Bottomland
Hess is a German name – and on the bleak Iowa plains in the wake of World War I, that means confronting your neighbors’ anti-German sentiment, being ostracized, banished from their society. It is difficult enough to be an immigrant, struggling to farm and raise your family in this harsh and unforgiving environment – but when you also are not welcome in your own community, the resulting grief and shame are unremitting and the isolation often intolerable.
Esther and Myrle, the two youngest Hess daughters, find a way to leave this bleak existence one night. It isn’t immediately clear why they leave or whether they are, in fact, still alive, but they find a way out of their strangling lives, seeking something better. The family’s efforts to find them are futile; finally the younger son, Lee, who has come home from the war after being wounded, goes to Chicago to find his missing sisters. He returns without them after scouring the boarding houses and waiting at the garment mills at the end of each day – a life almost as bleak and difficult as that they left in Iowa – hoping to spy the young girls and bring them home. But that is not the end of the story, and perhaps it is really just the beginning.

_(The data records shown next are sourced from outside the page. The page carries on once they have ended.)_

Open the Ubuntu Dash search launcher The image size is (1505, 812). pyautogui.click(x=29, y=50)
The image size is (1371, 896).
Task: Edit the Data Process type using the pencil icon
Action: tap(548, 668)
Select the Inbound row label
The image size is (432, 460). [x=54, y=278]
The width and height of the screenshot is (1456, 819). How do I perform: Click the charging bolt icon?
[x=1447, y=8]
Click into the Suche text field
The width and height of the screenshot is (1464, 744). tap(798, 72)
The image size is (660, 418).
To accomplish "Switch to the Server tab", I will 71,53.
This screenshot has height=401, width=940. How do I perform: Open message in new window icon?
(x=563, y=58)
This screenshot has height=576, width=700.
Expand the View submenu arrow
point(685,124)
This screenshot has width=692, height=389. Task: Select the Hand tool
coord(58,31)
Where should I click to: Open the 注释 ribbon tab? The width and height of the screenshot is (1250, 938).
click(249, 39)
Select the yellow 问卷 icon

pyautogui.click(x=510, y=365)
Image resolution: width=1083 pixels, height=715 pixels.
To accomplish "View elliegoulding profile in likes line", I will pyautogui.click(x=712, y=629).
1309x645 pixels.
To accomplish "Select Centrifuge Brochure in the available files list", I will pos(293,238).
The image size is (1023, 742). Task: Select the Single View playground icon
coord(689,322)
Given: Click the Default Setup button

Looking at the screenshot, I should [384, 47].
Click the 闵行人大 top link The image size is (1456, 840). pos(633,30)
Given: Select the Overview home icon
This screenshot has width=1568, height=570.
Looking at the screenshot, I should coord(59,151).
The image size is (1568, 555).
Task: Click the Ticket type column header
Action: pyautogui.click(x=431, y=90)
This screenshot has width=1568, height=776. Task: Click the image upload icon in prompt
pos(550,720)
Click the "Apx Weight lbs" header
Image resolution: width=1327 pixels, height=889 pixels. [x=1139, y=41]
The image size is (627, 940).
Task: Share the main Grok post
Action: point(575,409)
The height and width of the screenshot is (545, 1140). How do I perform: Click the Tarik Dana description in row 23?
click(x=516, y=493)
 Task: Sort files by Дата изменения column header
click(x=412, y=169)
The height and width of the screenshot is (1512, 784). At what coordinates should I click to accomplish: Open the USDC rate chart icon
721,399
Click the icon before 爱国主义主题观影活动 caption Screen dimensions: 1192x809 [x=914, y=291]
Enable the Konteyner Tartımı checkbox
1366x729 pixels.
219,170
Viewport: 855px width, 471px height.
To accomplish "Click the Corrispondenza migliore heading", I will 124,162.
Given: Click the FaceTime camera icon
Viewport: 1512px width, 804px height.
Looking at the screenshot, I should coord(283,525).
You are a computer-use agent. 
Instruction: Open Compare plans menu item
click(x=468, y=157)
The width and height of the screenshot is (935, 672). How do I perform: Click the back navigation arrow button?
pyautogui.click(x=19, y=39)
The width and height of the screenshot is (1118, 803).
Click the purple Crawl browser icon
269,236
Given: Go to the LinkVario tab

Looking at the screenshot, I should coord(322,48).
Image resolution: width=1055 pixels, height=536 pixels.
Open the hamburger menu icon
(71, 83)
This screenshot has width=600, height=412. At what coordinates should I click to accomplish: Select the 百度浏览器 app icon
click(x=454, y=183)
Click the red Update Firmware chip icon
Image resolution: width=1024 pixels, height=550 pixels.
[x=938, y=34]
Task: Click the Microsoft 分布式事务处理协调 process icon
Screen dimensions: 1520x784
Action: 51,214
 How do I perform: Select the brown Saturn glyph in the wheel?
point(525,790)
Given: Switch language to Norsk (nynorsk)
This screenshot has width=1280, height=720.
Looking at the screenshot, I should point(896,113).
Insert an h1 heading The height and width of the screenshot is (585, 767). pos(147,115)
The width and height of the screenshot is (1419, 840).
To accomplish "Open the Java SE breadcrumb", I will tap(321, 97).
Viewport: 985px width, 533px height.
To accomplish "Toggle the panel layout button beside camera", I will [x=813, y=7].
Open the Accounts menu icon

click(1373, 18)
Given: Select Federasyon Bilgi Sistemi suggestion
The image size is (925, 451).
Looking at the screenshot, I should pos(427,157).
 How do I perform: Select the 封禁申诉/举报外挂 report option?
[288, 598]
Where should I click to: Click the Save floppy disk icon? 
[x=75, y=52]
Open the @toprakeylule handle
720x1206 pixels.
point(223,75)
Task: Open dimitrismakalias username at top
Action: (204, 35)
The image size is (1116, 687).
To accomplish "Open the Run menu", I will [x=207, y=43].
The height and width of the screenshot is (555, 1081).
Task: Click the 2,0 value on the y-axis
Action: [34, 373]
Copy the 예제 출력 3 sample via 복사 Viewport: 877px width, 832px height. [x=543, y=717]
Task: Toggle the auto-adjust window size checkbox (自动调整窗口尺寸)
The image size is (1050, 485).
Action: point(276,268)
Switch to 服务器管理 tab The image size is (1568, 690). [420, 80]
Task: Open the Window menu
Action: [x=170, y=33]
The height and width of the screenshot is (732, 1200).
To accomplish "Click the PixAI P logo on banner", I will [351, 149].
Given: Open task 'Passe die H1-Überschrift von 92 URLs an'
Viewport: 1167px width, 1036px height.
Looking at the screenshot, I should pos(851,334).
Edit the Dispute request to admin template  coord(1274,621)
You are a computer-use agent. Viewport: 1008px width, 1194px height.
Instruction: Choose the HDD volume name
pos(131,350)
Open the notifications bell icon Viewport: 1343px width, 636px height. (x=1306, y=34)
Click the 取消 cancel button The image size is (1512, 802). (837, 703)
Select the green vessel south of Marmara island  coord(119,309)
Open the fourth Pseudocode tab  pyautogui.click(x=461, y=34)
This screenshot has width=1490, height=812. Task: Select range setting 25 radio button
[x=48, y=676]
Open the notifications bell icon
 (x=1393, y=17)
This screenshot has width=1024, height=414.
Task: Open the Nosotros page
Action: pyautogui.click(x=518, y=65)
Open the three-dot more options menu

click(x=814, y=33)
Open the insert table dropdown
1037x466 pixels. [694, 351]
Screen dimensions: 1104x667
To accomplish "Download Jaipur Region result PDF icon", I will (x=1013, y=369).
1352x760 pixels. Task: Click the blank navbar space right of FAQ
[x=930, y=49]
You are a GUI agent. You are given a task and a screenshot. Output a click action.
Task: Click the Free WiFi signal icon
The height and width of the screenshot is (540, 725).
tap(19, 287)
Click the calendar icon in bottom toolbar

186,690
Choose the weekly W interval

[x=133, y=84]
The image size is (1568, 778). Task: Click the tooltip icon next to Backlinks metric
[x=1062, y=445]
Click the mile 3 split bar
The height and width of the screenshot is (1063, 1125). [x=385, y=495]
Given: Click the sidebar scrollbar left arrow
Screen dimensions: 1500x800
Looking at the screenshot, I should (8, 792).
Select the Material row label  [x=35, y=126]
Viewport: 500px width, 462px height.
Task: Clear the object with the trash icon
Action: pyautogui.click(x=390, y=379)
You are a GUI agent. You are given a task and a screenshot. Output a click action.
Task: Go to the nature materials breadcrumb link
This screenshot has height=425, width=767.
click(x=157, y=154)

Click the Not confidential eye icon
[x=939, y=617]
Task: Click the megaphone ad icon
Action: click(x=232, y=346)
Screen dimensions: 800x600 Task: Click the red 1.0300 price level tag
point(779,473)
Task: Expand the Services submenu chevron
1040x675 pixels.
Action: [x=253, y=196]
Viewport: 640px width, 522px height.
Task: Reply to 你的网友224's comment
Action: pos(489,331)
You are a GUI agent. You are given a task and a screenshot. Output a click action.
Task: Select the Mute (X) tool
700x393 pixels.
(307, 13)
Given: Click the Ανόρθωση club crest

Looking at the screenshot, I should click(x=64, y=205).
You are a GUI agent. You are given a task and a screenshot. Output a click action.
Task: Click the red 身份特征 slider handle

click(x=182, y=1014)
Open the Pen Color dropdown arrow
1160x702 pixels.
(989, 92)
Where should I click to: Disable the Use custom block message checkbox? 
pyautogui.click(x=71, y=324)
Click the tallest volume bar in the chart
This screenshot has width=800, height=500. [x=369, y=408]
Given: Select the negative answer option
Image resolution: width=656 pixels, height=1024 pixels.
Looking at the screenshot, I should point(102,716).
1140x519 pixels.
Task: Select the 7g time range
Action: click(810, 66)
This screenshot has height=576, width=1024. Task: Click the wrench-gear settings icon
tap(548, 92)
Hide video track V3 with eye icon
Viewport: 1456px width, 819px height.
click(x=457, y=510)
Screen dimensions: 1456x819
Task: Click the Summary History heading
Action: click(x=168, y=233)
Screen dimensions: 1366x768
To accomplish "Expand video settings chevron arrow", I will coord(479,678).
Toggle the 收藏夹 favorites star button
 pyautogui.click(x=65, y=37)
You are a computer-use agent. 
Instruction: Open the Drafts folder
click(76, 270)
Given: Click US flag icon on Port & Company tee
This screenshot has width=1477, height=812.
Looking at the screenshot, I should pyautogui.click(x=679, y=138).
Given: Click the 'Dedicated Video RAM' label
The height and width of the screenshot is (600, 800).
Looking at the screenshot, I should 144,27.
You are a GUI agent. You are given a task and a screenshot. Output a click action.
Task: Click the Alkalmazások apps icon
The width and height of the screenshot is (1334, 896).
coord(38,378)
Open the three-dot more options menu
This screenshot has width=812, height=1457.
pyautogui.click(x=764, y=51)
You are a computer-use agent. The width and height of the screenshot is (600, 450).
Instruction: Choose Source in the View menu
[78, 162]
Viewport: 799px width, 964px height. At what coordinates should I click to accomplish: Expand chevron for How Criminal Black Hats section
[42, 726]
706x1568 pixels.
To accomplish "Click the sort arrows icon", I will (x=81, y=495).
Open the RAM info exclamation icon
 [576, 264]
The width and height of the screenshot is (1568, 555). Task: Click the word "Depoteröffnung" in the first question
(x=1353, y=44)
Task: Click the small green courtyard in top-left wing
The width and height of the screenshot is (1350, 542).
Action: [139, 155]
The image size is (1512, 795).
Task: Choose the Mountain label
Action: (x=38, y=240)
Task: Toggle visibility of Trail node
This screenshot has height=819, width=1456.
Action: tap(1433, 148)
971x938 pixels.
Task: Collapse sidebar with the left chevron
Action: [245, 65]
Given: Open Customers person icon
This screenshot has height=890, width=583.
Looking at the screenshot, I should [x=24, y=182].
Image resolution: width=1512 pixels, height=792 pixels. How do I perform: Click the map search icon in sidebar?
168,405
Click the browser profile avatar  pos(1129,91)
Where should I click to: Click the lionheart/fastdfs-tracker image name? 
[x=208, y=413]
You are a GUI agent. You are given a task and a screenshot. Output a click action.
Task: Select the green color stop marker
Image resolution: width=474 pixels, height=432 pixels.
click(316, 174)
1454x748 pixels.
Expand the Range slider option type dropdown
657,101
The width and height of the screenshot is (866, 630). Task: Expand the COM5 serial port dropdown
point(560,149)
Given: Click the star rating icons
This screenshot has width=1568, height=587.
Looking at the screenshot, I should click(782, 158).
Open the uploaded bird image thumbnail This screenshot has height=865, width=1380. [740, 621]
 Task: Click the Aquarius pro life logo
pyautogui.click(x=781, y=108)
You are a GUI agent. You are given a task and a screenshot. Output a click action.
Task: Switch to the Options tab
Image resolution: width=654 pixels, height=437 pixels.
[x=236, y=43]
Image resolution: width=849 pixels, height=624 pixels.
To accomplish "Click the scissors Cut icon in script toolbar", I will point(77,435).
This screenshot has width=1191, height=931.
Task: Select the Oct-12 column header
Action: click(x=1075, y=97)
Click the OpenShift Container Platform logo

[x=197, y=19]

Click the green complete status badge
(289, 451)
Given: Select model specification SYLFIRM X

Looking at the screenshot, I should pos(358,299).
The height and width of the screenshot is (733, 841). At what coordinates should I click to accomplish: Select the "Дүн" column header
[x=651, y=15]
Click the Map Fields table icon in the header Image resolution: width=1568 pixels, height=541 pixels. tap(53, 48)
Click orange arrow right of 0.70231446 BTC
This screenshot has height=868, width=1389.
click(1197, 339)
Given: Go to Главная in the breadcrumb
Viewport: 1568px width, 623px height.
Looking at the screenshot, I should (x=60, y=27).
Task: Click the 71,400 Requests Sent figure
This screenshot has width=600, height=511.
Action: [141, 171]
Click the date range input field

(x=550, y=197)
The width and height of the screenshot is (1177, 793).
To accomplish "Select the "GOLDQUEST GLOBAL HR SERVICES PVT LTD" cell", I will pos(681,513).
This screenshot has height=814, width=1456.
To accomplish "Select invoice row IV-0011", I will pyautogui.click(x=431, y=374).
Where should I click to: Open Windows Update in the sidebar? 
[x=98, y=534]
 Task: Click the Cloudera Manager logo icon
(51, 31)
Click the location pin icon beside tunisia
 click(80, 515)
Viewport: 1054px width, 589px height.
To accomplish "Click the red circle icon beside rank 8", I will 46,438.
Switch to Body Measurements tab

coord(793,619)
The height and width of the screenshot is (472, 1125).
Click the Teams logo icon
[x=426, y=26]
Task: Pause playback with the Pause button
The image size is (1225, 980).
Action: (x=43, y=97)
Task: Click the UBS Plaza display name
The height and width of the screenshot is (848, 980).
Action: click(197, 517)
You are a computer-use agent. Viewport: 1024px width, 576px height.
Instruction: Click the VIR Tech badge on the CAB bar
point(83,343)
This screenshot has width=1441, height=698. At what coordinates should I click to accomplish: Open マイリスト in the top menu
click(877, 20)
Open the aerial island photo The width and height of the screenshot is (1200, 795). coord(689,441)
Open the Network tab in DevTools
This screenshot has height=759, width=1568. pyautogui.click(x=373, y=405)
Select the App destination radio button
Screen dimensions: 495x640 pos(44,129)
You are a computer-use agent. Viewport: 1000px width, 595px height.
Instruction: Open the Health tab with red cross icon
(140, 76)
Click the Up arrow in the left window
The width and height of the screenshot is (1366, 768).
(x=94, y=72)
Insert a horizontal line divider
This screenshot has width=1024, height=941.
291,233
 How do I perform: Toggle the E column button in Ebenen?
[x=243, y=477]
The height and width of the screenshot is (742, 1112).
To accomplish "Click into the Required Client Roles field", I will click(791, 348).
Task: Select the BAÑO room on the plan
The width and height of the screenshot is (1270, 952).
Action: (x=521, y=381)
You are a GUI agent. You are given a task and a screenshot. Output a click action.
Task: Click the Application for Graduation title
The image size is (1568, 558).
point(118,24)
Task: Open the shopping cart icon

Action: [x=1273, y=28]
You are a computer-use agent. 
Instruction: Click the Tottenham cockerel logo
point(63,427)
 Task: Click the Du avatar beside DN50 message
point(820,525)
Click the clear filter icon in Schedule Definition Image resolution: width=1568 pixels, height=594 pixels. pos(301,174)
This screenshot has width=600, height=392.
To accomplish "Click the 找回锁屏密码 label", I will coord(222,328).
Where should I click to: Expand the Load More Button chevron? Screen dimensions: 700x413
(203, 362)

Hoover tells the story of the Hess family in shifting voices from children to father to children. The stark pioneer life vividly portrayed by Hoover is reminiscent of Cather, and her Chicago of Dreiser. Although deeply disturbing and often difficult to read because of the depth of despair experienced by each member of this family, Hoover is an eminently talented writer who captures a reader, moving us forward to a resolution that speaks of hope, reconciliation and acceptance. Highly recommended.